De Guarda para cá (Coimbra, onde chegamos às 16h30) a topografia mudou sensivelmente. É delicioso ver pinheiros, eucaliptos e oliveiras se confundirem com samambaias, roseiras silvestres, rios, córregos, serras, pedras, aldeias, plantações agrícolas… é de encher o coração com saudades da nossa terra, tanto se parecem, menos as roseiras, que aqui são em profusão. As referidas flores sobem de monte acima enfeitando as pedras e subindo pelas árvores, formando muros em vários tons de rosa. Dá vontade de parar o carro e enchê-lo de todas as que estão ao nosso alcance. Na Espanha, eram rosas brancas, aqui são cor de rosa. Ninguém planta, nascem ao léu, enfeitando a primavera. Descobrimos um enorme pé de amoras e a Lourdes desejou comer, quis subir mas não teve jeito, era muito alto. Eu bati um galho seco e caíram algumas que ela lavou num chafariz. Tudo isso na beira da estrada, perto do rio que depois se transforma no Mondego, que banha Coimbra.
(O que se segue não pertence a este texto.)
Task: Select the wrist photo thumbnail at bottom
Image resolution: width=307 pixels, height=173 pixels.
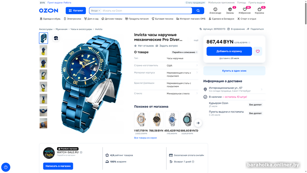Action: tap(43, 123)
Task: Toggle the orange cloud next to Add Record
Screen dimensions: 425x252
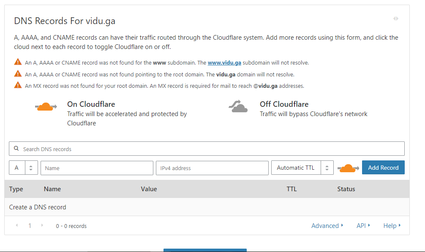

Os nomes das aldeias portuguesas são a coisa mais pitoresca que existe: não posso saber todas, mas vai algumas com o auxílio do Sr. Diamantino: Leomil… (não escreveu mais nada neste trecho)
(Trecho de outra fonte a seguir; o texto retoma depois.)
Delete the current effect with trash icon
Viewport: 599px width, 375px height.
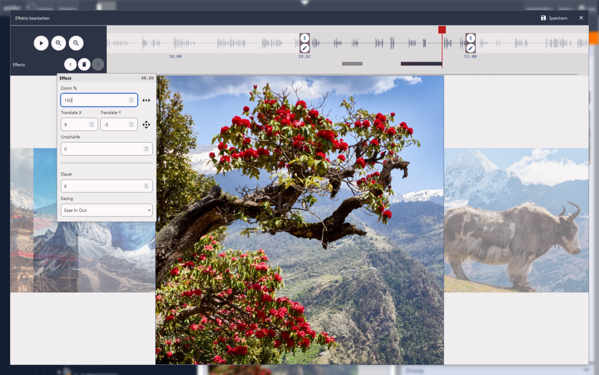84,65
Passamos por três serras: a da Estrela, da Lousã e a do Caramunho. Até Guarda, ou melhor, desde a Espanha, em grande parte do caminho o terreno é pedregosos demais. De Guarda para cá melhorou, embelezando a paisagem.
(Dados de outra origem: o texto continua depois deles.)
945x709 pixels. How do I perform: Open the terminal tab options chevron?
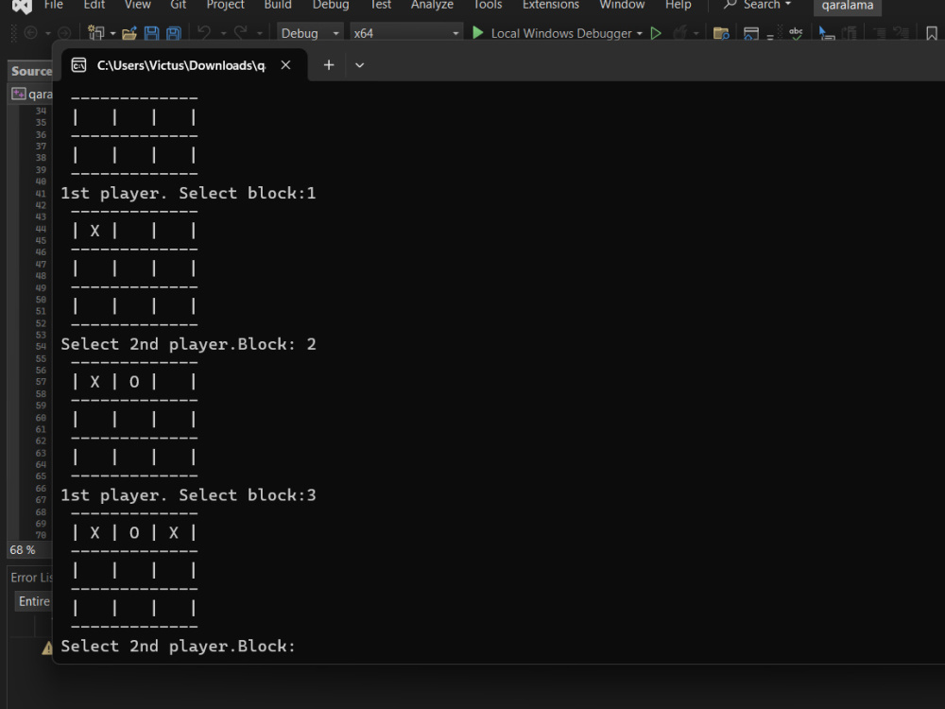click(359, 65)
Fronteira da Espanha com Portugal: “encontramos um rebanho de carneiros, tinha mais de mil, esperamos que o dono encontrasse o local conveniente para tirá-los da estrada, o que demorou uns 20 minutos”.

Antes da fronteira (Espanha) encontramos um rebanho de carneiros, tinha mais de mil, esperamos que o dono encontrasse o local conveniente para tirá-los da estrada, o que demorou uns 20 minutos. Quem vinha ao nosso encontro podia passar, mas nós que íamos na mesma direção, não dava. Era carneiro que não acabava mais, tinham três pessoas tocando o rebanho, um cachorro e um burro.

Comentário: vou abrir aqui uma vaga para um comentário que esqueci de fazer e que agora, relendo o caderno, me lembrei. Falei atrás que Paris é maltratada com relação à sua conservação. Existe ali uma exceção: o Rio Sena. Ver o Tamisa (Londres) e o Sena é ver o universo das duas capitais. O Sena é limpo, embelezado por avenidas marginais, clubes aproveitando as suas águas para navegar, ilhotas gramadas, tudo lindo que se vê do alto a Torre Eiffel. O Tamisa nem dragado é. Sujo e feio é a nota triste de Londres; se ele fosse tratado como o Sena, Paris se envergonharia ainda mais. Ainda bem que se salva o rio em Paris.